CONSIGNE
Modifiez un passage du texte sur l'intervention du cardinal Turkson à l'ONU : partez des mots « Le cardinal Turkson », arrêtez-vous après « Turkson (traduction intégrale) » et remplacez-y « accord » par « traité ».

EXTRAIT DU DOCUMENT
========================================
Dep« Une crise de l’environnement signifie nécessairement un moment de vérité pour nous tous », a déclaré le cardinal Peter Turkson, chef de la délégation du Saint-Siège à la conférence des Nations Unies pour appuyer la mise en œuvre de l’objectif de développement durable (ODD) 14 : Conserver et utiliser durablement les océans, les mers et les ressources marines pour un développement durable.
Le préfet du dicastère pour la promotion du développement humain intégral et en effet intervenu le 7 juin 2017 au cours d’une conférence qui se tient au siège des Nations Unies, à New York du 5 au 9 juin. « Atteindre l’ODD 14 est dans l’intérêt de tous, car la gravité des problèmes auxquels sont confrontés nos océans implique l’existence même de l’humanité », a-t-il souligné.
C’est pourquoi il est urgent d’ « intégrer des considérations éthiques dans nos approches scientifiques des problèmes environnementaux » et de se concentrer « non seulement sur les droits, mais aussi sur les obligations ». Or « l’absence de cadres juridiques et réglementaires adéquats » et « l’incapacité de mettre en œuvre les lois existantes », « exacerbent » l’accent mis jusqu’ici sur les droits au détriment des obligations.
Le cardinal Turkson a enfin mis en avant l’urgence d’un « accord » mondial ou de la création d’un « organe institutionnel » chargé de la protection des ressources marines.
Voici notre traduction de l’allocution du cardinal Peter Turkson, délivrée en anglais.
CR
Déclaration du cardinal Peter Turkson (traduction intégrale)
========================================
Extrait d'un fichier de données
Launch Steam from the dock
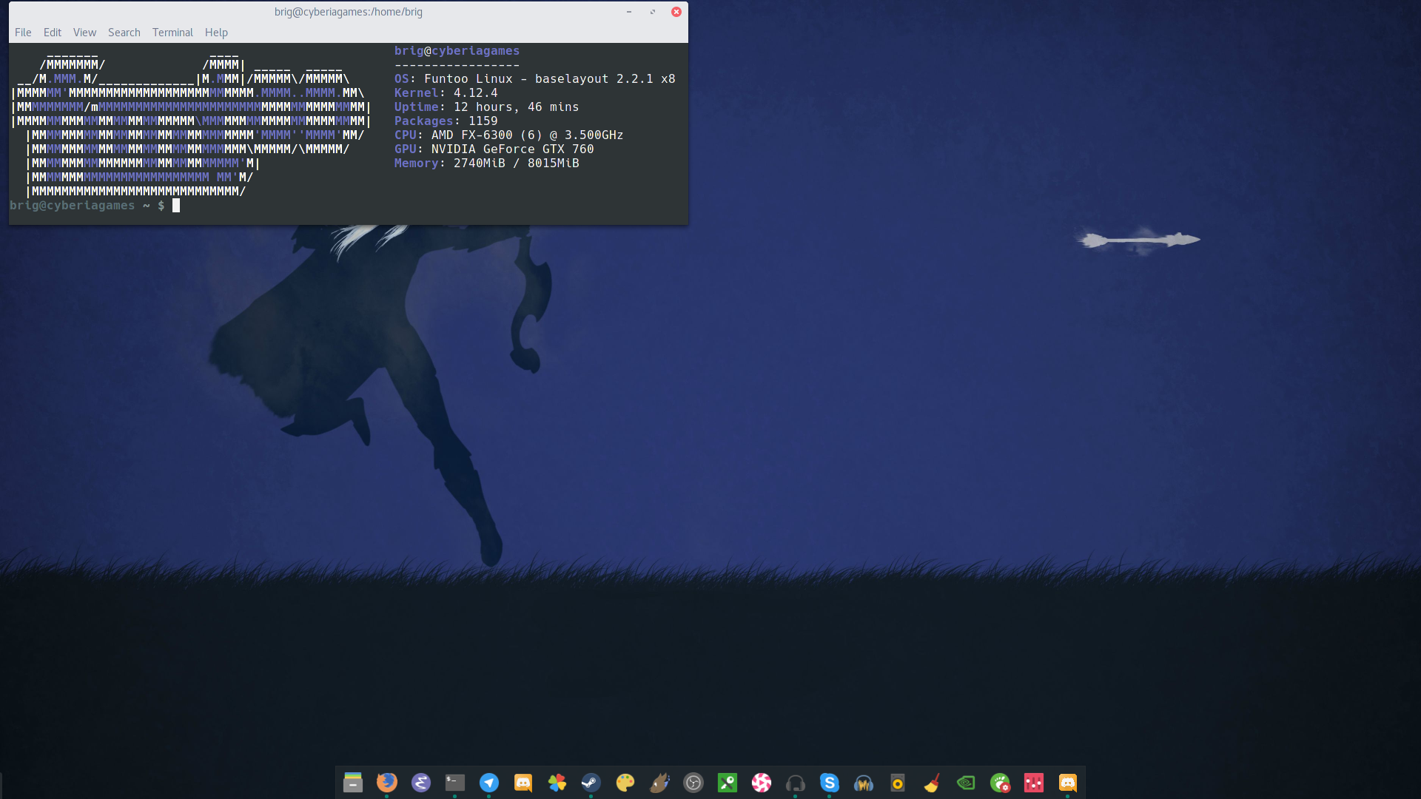The width and height of the screenshot is (1421, 799). [591, 783]
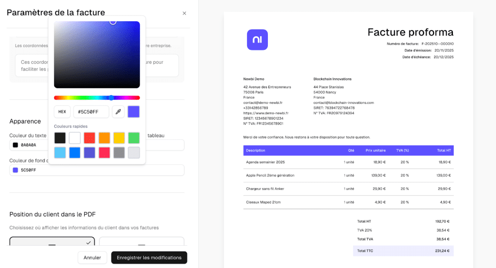
Task: Close the invoice settings panel
Action: pos(184,13)
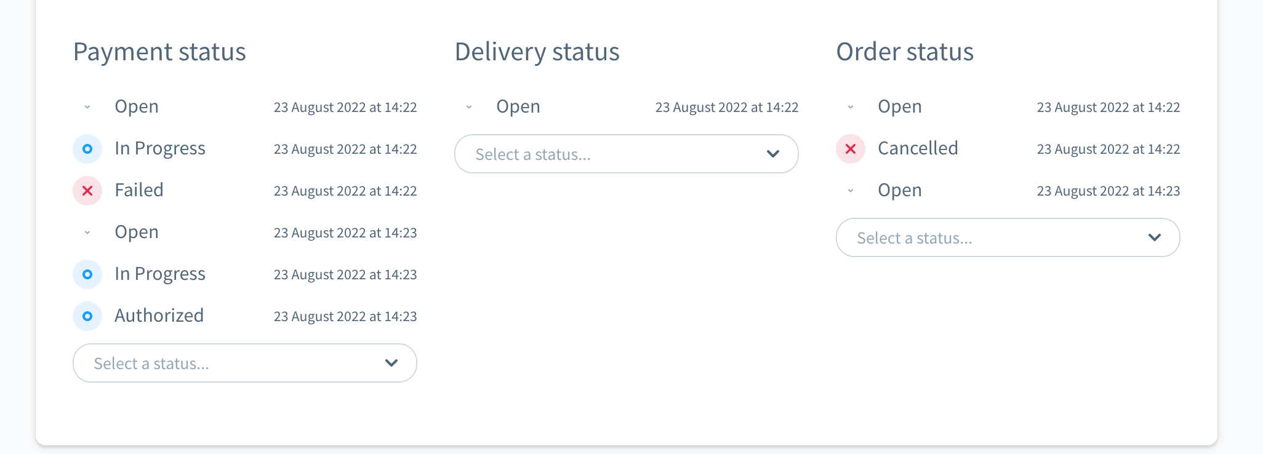Click the timestamp next to Authorized

345,316
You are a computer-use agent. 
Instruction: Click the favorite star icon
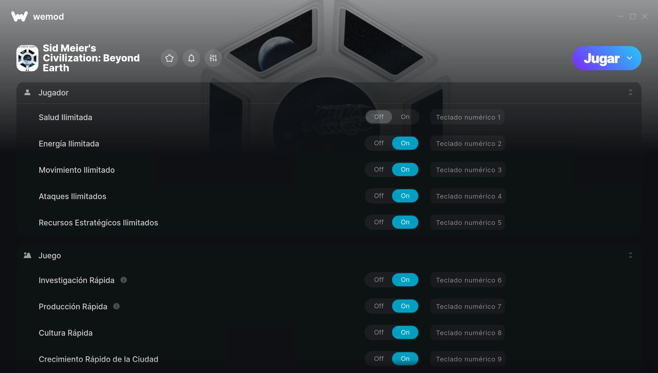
========================================
RÉPONSE ATTENDUE
Le cardinal Turkson a enfin mis en avant l’urgence d’un « traité » mondial ou de la création d’un « organe institutionnel » chargé de la protection des ressources marines.
Voici notre traduction de l’allocution du cardinal Peter Turkson, délivrée en anglais.
CR
Déclaration du cardinal Peter Turkson (traduction intégrale)